Amine Bouhafa : C'est une des plus inspirantes. Quand on travaille avec un metteur en scène, le plus important c'est comment on peut se renouveler d'un film à un autre. Il y a des habitudes de travail qui s'installent, et je peux anticiper parfois les réactions de Kaouther, mais il est nécessaire de se surprendre soi-même puis de surprendre le metteur en scène. Dans cette collaboration, ce n'est pas une continuité d'un film à l'autre. Bien sûr, elle a des thématiques qu'elle défend, mais chaque film est tellement différent du précédent, qu'en fait, bien sûr, il y a une continuité, même dans mon travail, mais il y a toujours une recherche. J'essaie toujours de trouver un autre angle, une autre approche, une autre manière d'écrire, un autre fusil d'épaule dans l'écriture. Pour 'La Belle et la Meute', je me rappelle encore la première fois que j'ai vu Kaouther sur la table de montage. Je lui ai dit 'Quelle est la musique que tu voudrais sur ton film ? Enfin, donne-moi des éléments.' Elle m'a dit 'Je veux une musique qu'on n'entend pas.' Donc il fallait traduire ce que voulait dire une musique qu'on n'entend pas. Elle voulait me dire 'comment est-ce que tu pourrais épouser mon univers de cinéma sans qu'on sente la musique, sans que la musique envahisse l'image'. Et dans 'L'Homme qui a vendu sa peau', c'est autre chose, c'était un travail sur scénario. On a fait une session de spotting, ça veut dire qu'on a décidé des moments où la musique allait intervenir sur le scénario, chose qu'on fait très rarement dans le cinéma. Moi ça m'est jamais arrivé depuis que je fais ce métier qu'un réalisateur vienne me dire 'Viens, on va lire le scénario, on va décider où il y aura de la musique, propose-moi quelque chose sur cette scène-là, qu'est-ce qu'on va faire là-dessus'. C'est une étape qu'on fait généralement sur un film tourné. Et ça c'était extrêmement enrichissant parce que mes idées sur le scénario ont pu aider Kaouther sur le tournage.
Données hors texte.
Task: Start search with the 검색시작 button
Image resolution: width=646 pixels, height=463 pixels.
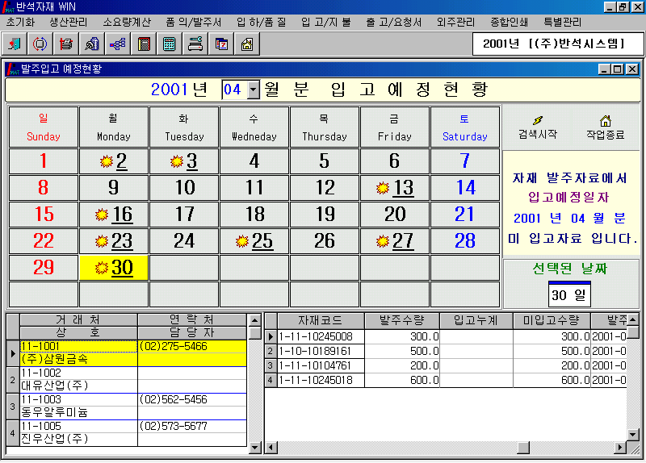Action: click(537, 127)
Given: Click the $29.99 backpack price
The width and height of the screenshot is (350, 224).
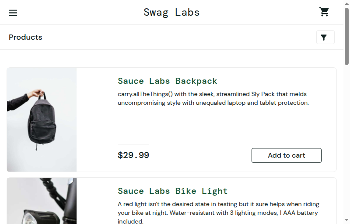Looking at the screenshot, I should [x=133, y=155].
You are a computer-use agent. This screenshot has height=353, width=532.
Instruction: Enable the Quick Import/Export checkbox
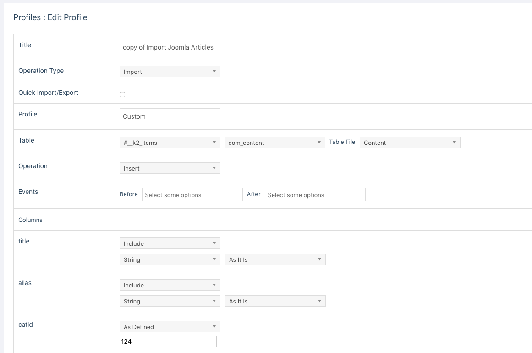tap(122, 94)

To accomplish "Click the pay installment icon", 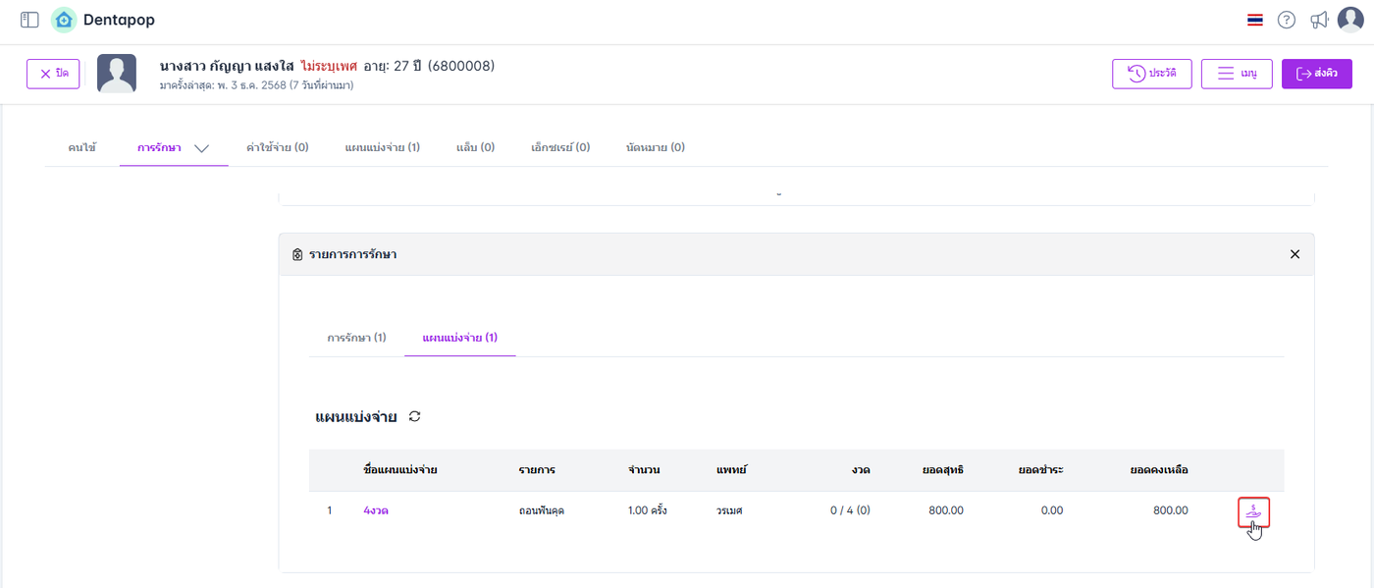I will point(1254,511).
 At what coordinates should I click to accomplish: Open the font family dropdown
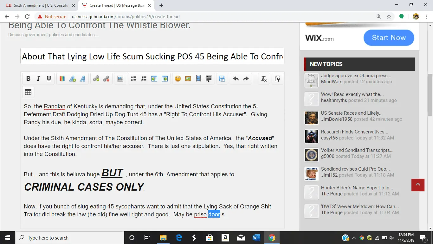coord(83,79)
Kaouther Ben Hania : Oui, ça m'a permis de tourner le film en pensant à la musique. Donc ça a donné un tempo à chaque scène et c'était super. C'est quelque chose que je voudrais faire plus souvent, parce qu'on pense à la musique à la fin, alors que la musique du film doit être ressentie en amont. Et c'est quelque chose qui me permet de diriger des acteurs, de penser des scènes.

Amine Bouhafa : Ca a aussi aidé pour se dire que telle information n‘avait pas besoin de dialogue et pouvait être relayée par la musique, ou pour telle émotion on n'a pas besoin de comprendre et serait prise en charge par la musique. Donc ça n'a pas changé l'histoire mais ça a peut-être inspiré des dispositifs de mise en scène et où elle a fait écouter certaines musiques aux acteurs pour les mettre dans l'émotion du moment.

Kaouther Ben Hania : L'écriture d'un film est composée de pas mal de choses. Pour moi, la chose primordiale c'est bien sûr le scénario parce que c'est la charpente. Quand on n'a pas un bon scénario, on ne peut pas faire un film, même moyen. Donc c'est très important et à partir du scénario, parce que le scénario ce n'est pas un roman, sa finalité c'est d'être partagé avec plein de gens créatifs qui ont beaucoup de créativité et qui vont fabriquer le film. Donc Amine faisait partie de ces gens-là, comme le chef opérateur, la costumière, il y a tout un groupe de gens qui ont lu le scénario pour construire une narration ensemble, chacun apporte sa créativité. Moi, je suis un peu le gardien du temple de ma vision. Par rapport à tous ces créatifs, je sens ce qui va dans le sens de ce que je veux raconter.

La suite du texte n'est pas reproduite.